Из шестнадцати выданных ему в адресном столе адресов одиннадцать отпали сразу. То есть люди с запрашиваемой фамилией, именем, отчеством и годом рождения там проживали. Но совсем не те. Совсем другие. Не имеющие никакого отношения ни к жене банкира, ни к ее ребенку. По крайней мере так утверждали участковые инспектора.
Лишь пять адресов обещали какую-то надежду. Но и из них уже отпали два. Оставалось три. Три адреса надежды…
Грибов нашел очередной дом, подъезд и квартиру. Осмотрелся. И позвонил… В соседнюю. Дверь открыла заспанная женщина.
— Ну и что? — строго спросил Грибов.
— Что, что? — недоуменно сказала женщина.
— Я говорю, что делать будем?
— С кем?
— С вами делать. С жильцами квартиры номер тридцать три. Вот, соседи на вас жалуются. Говорят, шум ночами. Возня какая-то. Крики… — И следователь махнул в воздухе мелко исписанной им же бумажкой.
— Крики? У нас?
— Ваша квартира тридцать три?
— Да, тридцать три.
— Значит, у вас. Можно войти?
— Конечно. Заходите.
Грибов зашел. В уличной обуви в гостиную. Как и должен уважающий себя и не уважающий жильцов вверенного ему участка ответственный работник жилищно-коммунального хозяйства.

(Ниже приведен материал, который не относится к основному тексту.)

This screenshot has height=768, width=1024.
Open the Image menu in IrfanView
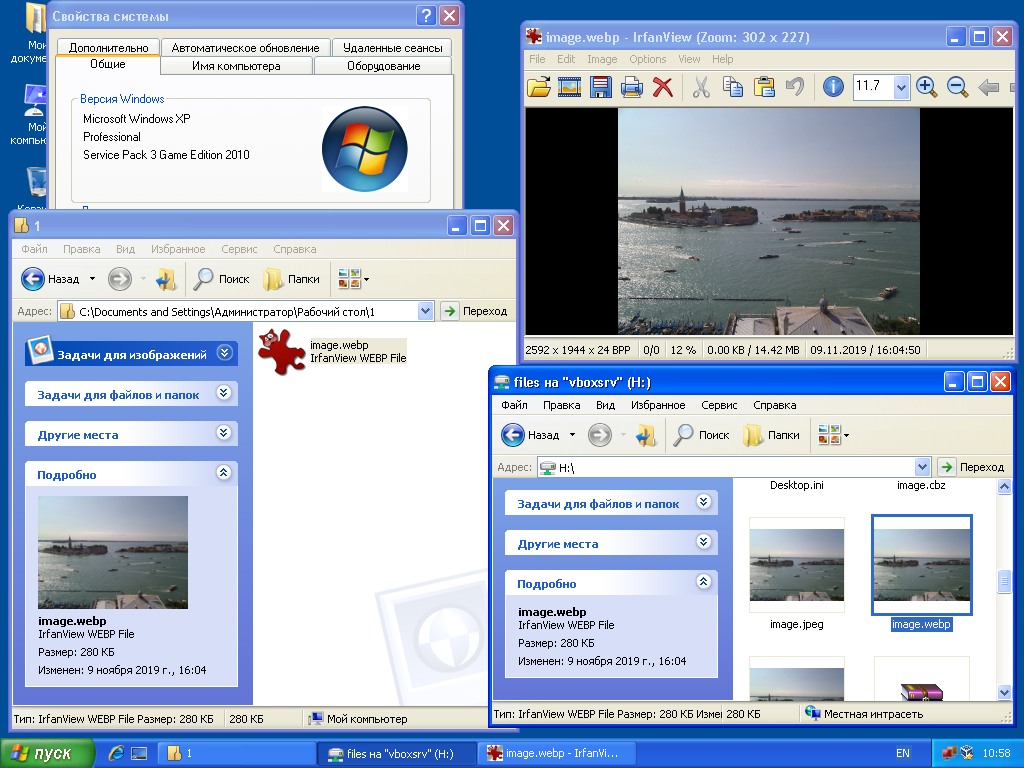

— А кто насту…? То есть, я хотела сказать, кто на нас жалобу написал?
— Соседи. Точнее отвечать я не уполномочен. Жалоба конфиденциальная. Направлена начальнику нашего жэка. Лично. Поэтому разглашать информацию о том, кто сигнализировал в соответствующие инстанции о имевших место фактах вопиющего безобразия, я не обязан. Но обязан принять немедленные меры к пресечению и исключению повторных сигналов граждан.
Ваша фамилия?
— Моя?
— Ваша!
— Петрова. Анастасия Петровна.
— Рассказывайте, Анастасия Петровна.
— О чем?
— О допущенных вами вопиющих фактах.
— Да не было никаких фактов. И никакого шума.
— А чего же тогда жильцы пишут? Вернее сказать, сигнализируют о фактах творимых безобразий. Что они, выдумывают, что ли?
— Может, и выдумывают! Кому здесь писать? Симоновым, что ли? Из соседней квартиры. Так они сами алкаши и дебоширы. Орут каждый вечер. В стену стучат. Головами.
— Ну при чем здесь Симоновы?
— А кто? Кто тогда? Нижние? Так их там не бывает целыми неделями. Дача у них. Тыквы-кабачки. Они только к Новому году объявляются…
— Нет, нижние соседи ничего такого…
— Тогда он! Гад!
— Кто он?
— Тот, что напротив. Из тридцать первой. Он, гад. Больше некому. Молчуном прикидывается. Глухонемым. А писать, значит, умеет.
— Ну что вы…
— Он, он.
— Минуточку. Во-первых, я не должен сообщать вам, кто сигнализировал. Во-вторых, вполне вероятно, что он ошибся в источнике шума.
— Ну тогда пошли к нему. И выясним, чего это он ошибается. Пошли, пошли.
И жиличка потянула представителя власти за рукав.
— Пусть он мне в глаза скажет. Пусть попробует…
Дверь открыл офицер. В звании подполковника Российской армии.